Nursing home care can be delayed with community services

NATIONALLY, MORE THAN 10 million people rely on long-term care (LTC) services, according to the Kaiser Commission on Medicaid and the Uninsured. On average, Medicaid spending is $26,096 for each person receiving services in a nursing facility compared to $9,459 for home and community-based services for each older person or adult with a physical disability.

However, the Medicaid program has a built-in bias toward nursing-home care, which is an entitlement. Home- and community-based services are an additional option that may be available through a waiver.

A recent report from the UnitedHealth Center for Health Reform and Modernization suggests that national savings from modernizing LTC Medicaid, and substituting home- and community-based care for nursing home admissions, could be as high as $140 billion over the coming decade. Some $60 billion of that sum would accrue to the states.
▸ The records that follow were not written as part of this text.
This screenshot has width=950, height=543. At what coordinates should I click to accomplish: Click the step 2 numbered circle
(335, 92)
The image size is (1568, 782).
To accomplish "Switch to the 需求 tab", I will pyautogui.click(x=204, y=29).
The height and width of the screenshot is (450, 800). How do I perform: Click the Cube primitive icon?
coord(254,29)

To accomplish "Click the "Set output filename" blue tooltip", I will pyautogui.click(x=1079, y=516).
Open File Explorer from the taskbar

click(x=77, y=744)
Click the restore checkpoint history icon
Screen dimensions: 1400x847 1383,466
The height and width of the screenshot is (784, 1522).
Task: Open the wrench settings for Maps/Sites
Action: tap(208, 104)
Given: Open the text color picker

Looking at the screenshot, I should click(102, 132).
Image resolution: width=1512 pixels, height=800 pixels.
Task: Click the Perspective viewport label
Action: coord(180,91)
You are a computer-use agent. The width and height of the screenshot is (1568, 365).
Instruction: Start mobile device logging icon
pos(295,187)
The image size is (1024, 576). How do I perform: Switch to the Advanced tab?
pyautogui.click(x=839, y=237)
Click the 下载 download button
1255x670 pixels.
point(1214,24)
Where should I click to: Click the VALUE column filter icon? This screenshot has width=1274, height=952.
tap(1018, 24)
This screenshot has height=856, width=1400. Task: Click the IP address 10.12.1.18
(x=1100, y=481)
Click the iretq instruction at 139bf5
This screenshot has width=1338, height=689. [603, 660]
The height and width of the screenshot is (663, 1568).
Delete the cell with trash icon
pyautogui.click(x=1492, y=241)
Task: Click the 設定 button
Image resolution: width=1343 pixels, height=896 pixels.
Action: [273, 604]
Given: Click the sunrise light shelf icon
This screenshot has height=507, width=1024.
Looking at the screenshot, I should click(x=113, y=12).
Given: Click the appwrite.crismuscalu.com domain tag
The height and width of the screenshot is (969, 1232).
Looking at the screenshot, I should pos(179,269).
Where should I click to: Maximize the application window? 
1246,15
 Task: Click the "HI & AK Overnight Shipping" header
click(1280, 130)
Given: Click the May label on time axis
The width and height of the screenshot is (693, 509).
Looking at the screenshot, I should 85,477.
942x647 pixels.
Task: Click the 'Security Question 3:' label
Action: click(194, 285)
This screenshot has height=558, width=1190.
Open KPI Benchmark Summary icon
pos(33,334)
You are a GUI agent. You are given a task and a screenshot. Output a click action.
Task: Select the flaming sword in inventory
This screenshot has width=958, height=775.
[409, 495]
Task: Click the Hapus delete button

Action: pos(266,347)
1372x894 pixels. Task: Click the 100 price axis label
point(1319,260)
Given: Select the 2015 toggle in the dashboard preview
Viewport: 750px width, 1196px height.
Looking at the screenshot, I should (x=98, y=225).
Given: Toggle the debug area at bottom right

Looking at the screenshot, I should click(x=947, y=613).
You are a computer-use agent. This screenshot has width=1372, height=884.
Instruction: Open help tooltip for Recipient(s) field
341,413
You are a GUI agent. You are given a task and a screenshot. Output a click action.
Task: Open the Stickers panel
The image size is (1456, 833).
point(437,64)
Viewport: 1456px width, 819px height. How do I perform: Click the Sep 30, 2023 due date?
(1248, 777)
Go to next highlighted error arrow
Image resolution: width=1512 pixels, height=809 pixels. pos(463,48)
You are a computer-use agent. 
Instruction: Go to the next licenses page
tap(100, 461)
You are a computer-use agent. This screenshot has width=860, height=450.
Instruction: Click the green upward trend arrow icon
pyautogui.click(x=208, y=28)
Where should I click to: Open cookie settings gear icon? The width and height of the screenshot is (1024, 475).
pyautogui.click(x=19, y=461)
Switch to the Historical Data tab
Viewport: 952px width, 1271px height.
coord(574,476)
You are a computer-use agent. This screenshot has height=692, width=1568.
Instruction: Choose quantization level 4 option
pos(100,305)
While the debate continues at the national level, some MCOs are developing innovative programs to demonstrate that coordinated long-term care can offer better outcomes and lower costs.

"There are a variety of creative contracts, based on outcomes or shared risk, for medical care delivery," says Thomas von Sternberg, MD, HealthPartners medical director for geriatric services. "Community services are generally not risk-based, they're simply contracts for specific services."

The dual-eligible elderly population tends to have a heavy disease burden. The challenge for the health plan is in linking together the many community services available, Dr. von Sternberg says.

"Under MSHO the health plan's biggest responsibility is to combine those two uncoordinated, very complicated arenas into one approach to care, so they support each other," he says.

HealthPartners assigns each MSHO member a personal care coordinator who is responsible for ensuring their medical and LTC needs are met at an appropriate level. The plan also relies on hospital-based nurse case managers, who partner with community care managers.

"Our goal is to have the care coordinator aware within 24 hours whenever one of their patients is hospitalized," Dr. von Sternberg says. "They then collaborate with our inpatient case managers to prepare for the transition out of the hospital."

MSHO has demonstrated decreases in long-term nursing home placements, lower emergency room usage, and improved HEDIS measures.